Cadherins in cancer

Abstract

Despite decades of research, cancer remains one of the leading causes of death worldwide. Progression of cancer includes the breakdown or loss of normal tissue structure, which closely depends on the proper expression and regulation of numerous cell-cell adhesion molecules. Not surprisingly, the multifunctional cadherin cell-cell adhesion protein family members have emerged as critical regulators of tumorigenesis. The maintenance of cell-cell junctions and adhesion-mediated signaling pathways are tightly regulated by cadherin expression in a tissue-specific manner. In addition to their adhesive functions, cadherins integrate diverse cellular inputs (from cell-cell adhesion to mechanical forces or receptor tyrosine kinase activity) and translate these cues into biochemical intracellular signaling events involved in cell proliferation, motility, survival, and tissue homeostasis.
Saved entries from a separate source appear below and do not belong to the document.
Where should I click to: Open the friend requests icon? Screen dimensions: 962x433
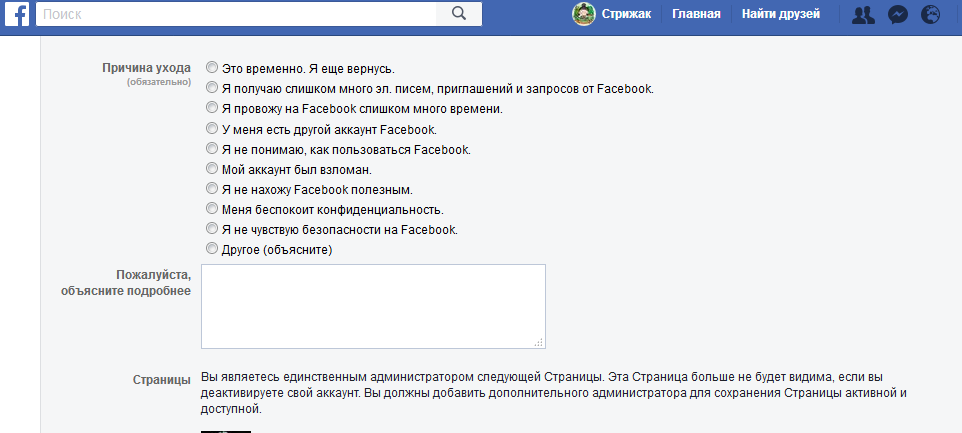[x=862, y=15]
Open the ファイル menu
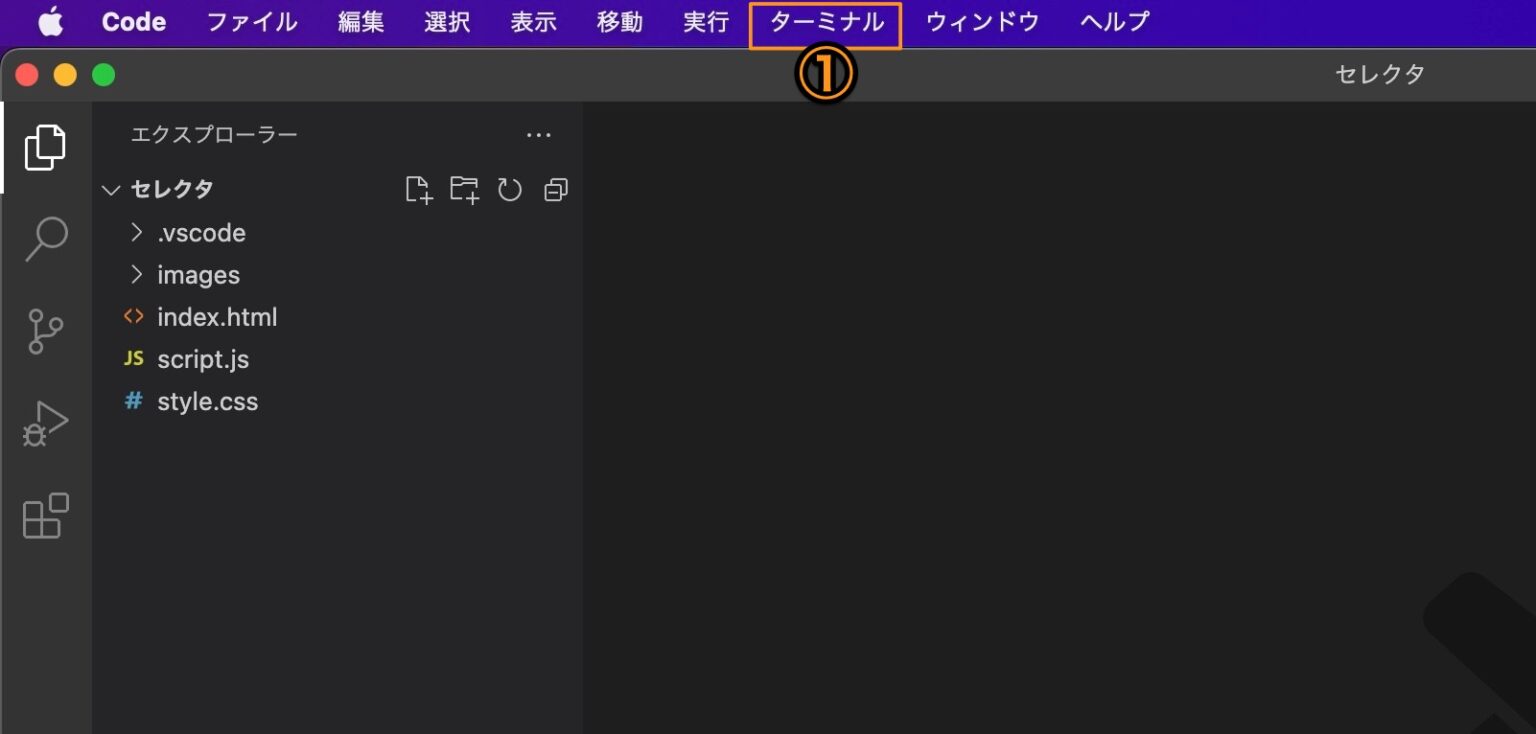Viewport: 1536px width, 734px height. click(251, 22)
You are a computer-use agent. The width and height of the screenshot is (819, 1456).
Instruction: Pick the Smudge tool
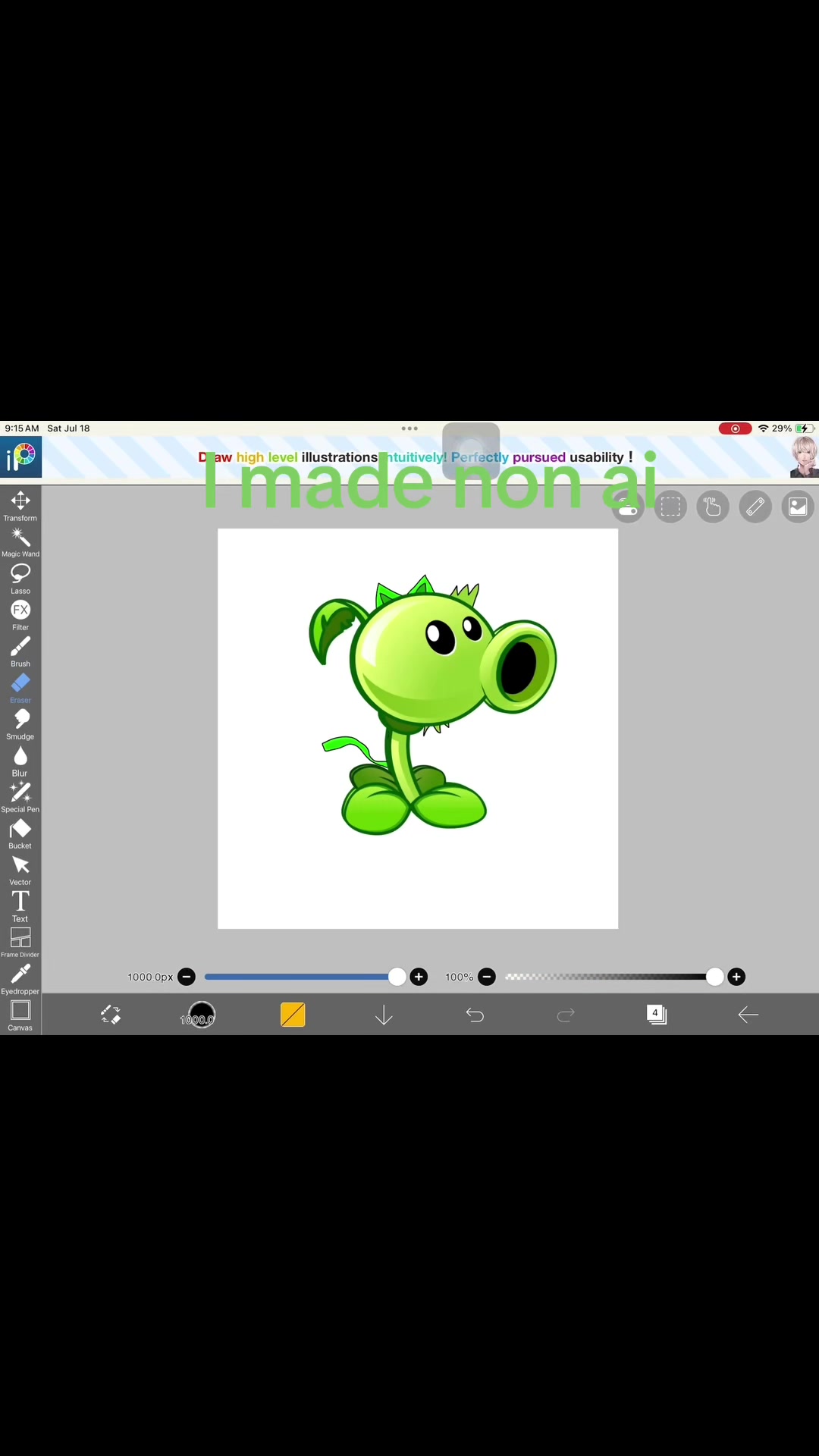[20, 725]
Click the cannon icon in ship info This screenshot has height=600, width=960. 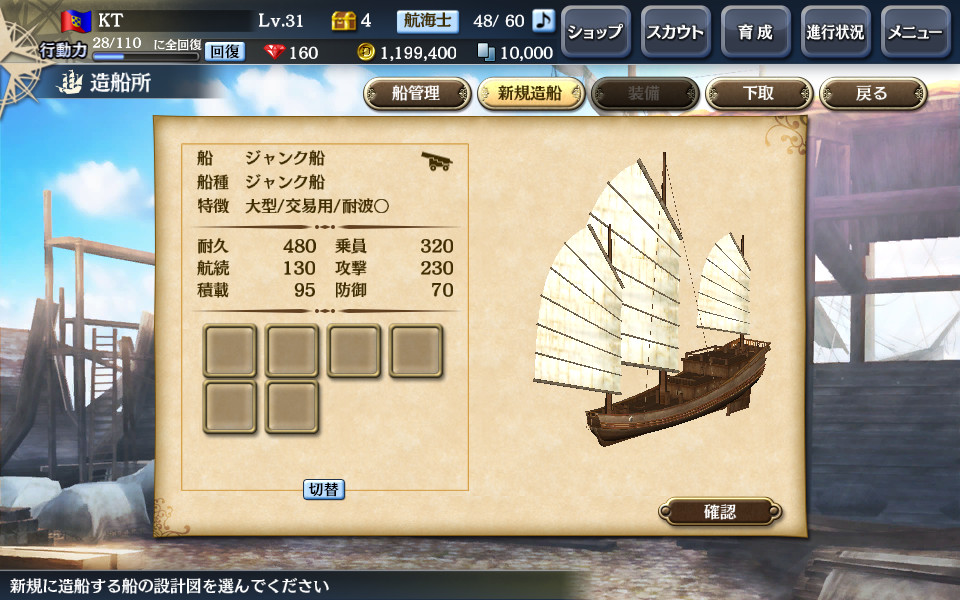[437, 161]
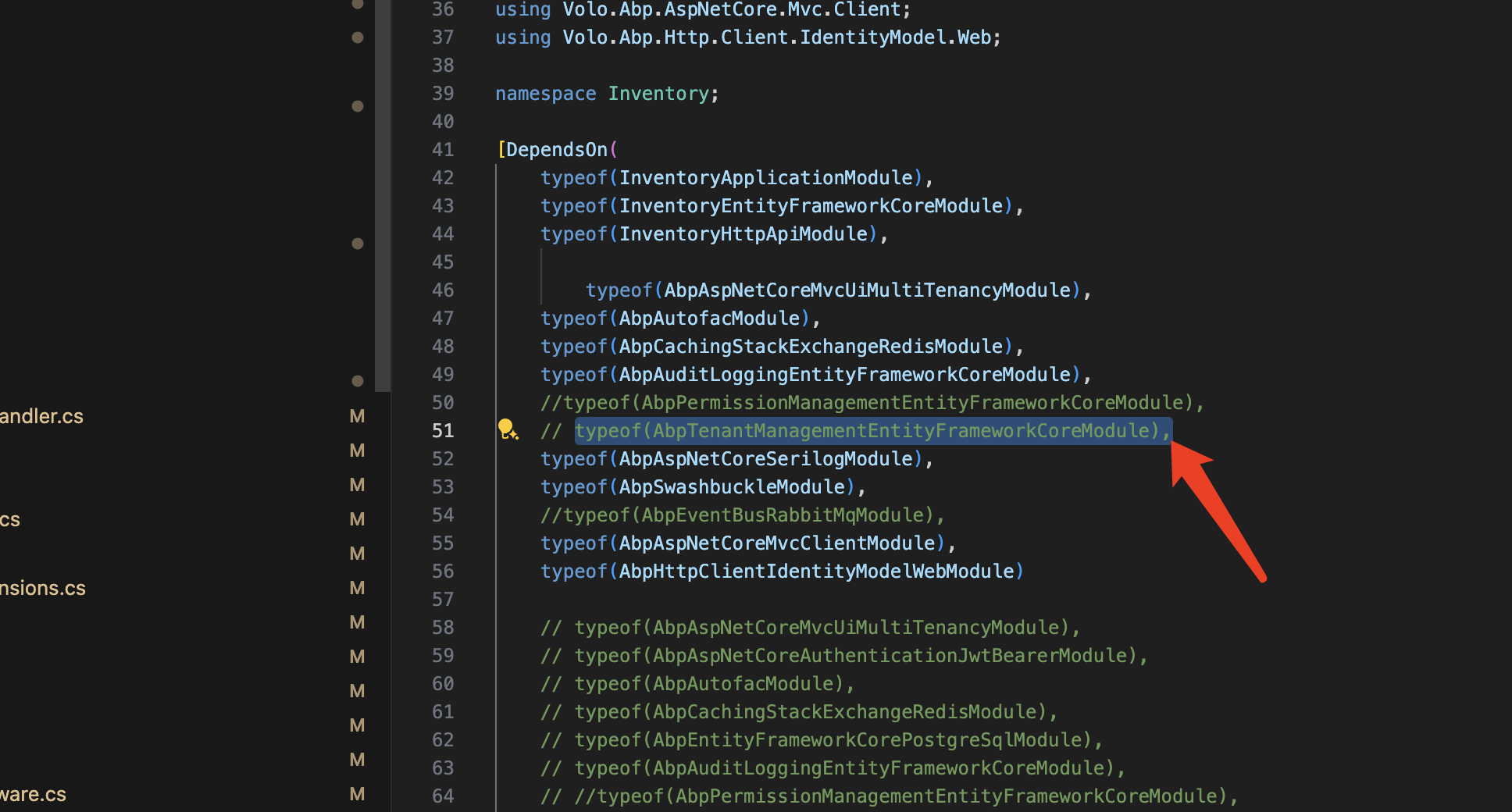Click the M badge beside andler.cs

(357, 416)
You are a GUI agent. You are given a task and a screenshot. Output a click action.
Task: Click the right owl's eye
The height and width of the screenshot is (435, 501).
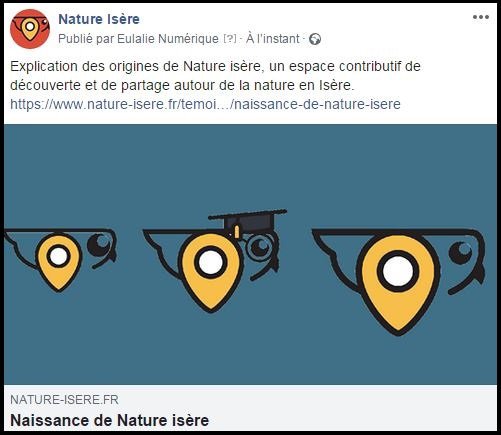coord(461,253)
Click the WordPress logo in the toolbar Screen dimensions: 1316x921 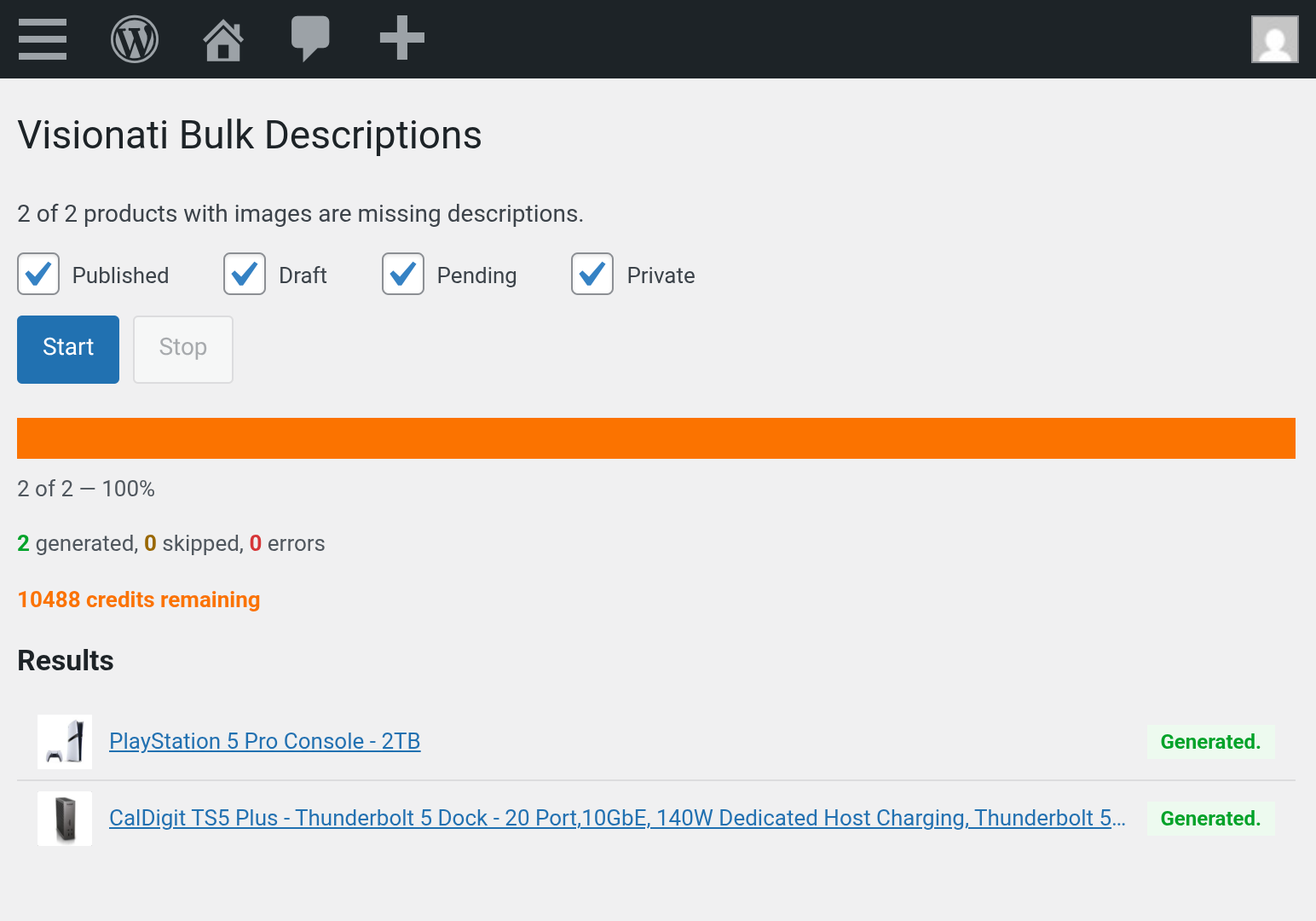click(135, 38)
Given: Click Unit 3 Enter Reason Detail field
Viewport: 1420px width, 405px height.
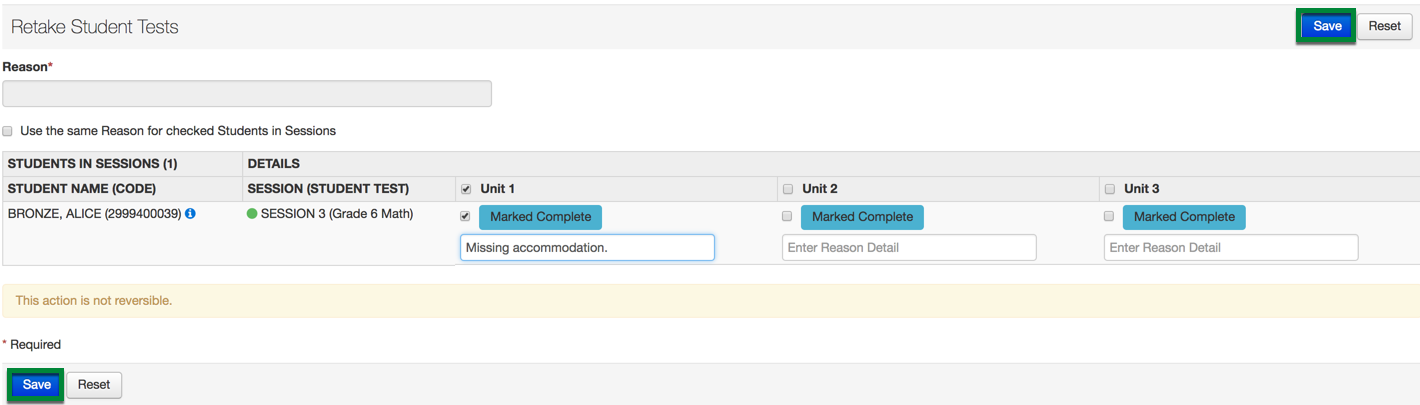Looking at the screenshot, I should coord(1231,248).
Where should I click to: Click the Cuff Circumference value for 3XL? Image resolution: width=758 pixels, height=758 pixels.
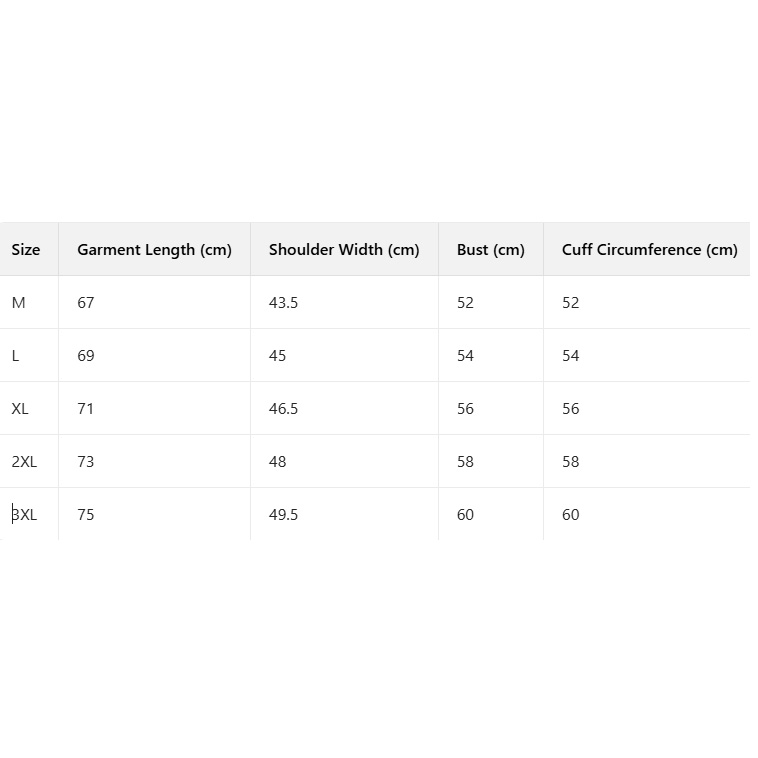pos(570,515)
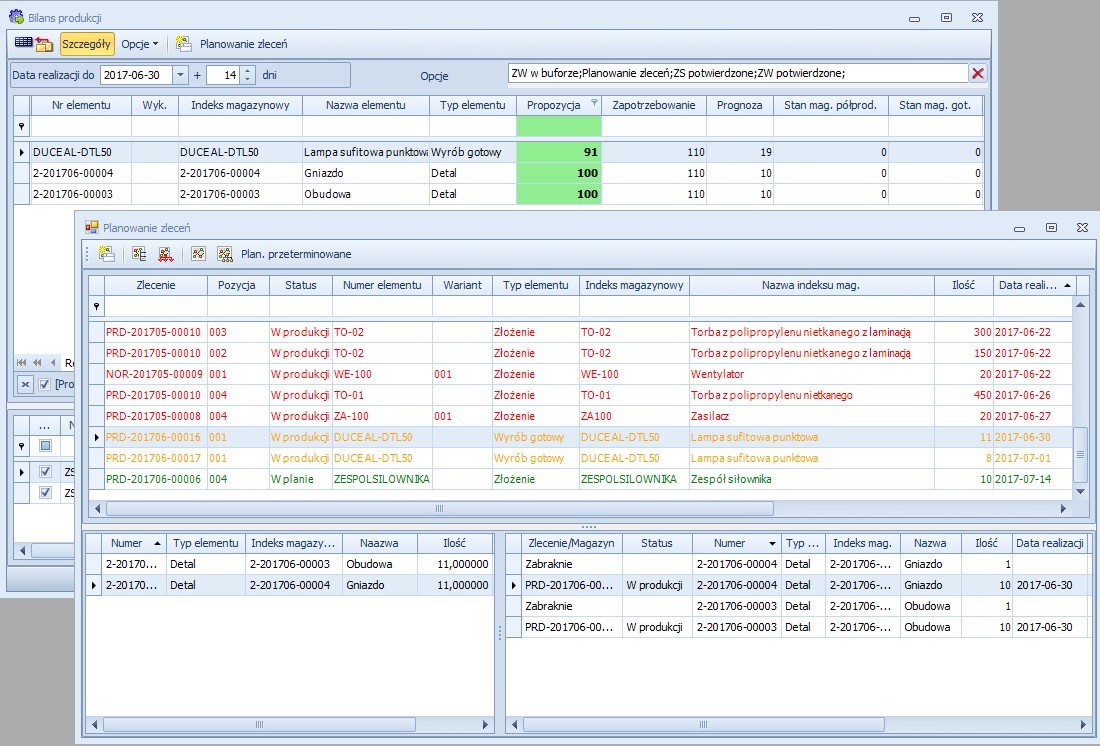Remove filter with the x button beside [Pro
The width and height of the screenshot is (1100, 746).
click(26, 385)
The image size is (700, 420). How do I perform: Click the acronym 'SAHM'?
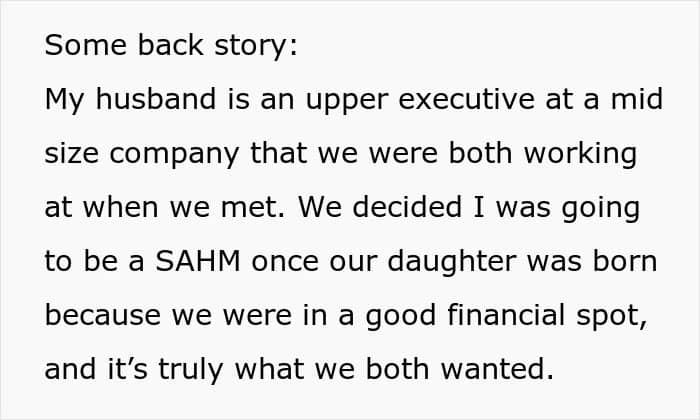(198, 261)
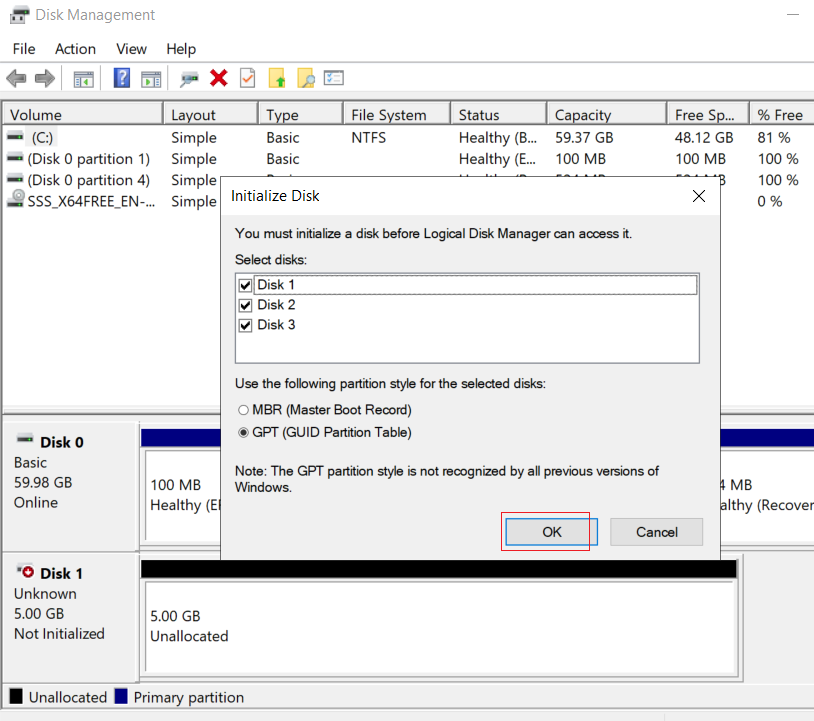
Task: Click the red X delete toolbar icon
Action: tap(219, 78)
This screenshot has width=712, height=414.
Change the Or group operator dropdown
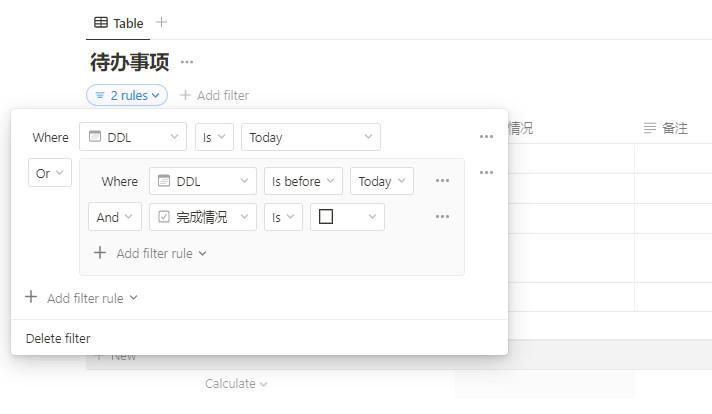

Alterations in cadherin function can lead to cancer progression through a variety of molecular mechanisms including cadherin switching/EMT and the misregulation of different signaling mediators, including Rho GTPases, Ras/MAPK, Hippo/YAP, PI3K/Akt, and other pathways that have been implicated in tumor progression. Furthermore, cadherins have been recently implicated in mechanotransduction and cancer stem cell signaling. In this chapter, we report both fundamental findings and novel insights that define the roles of cadherins in human cancer and discuss how changes in the expression and regulation of these molecules contribute to cancer progression.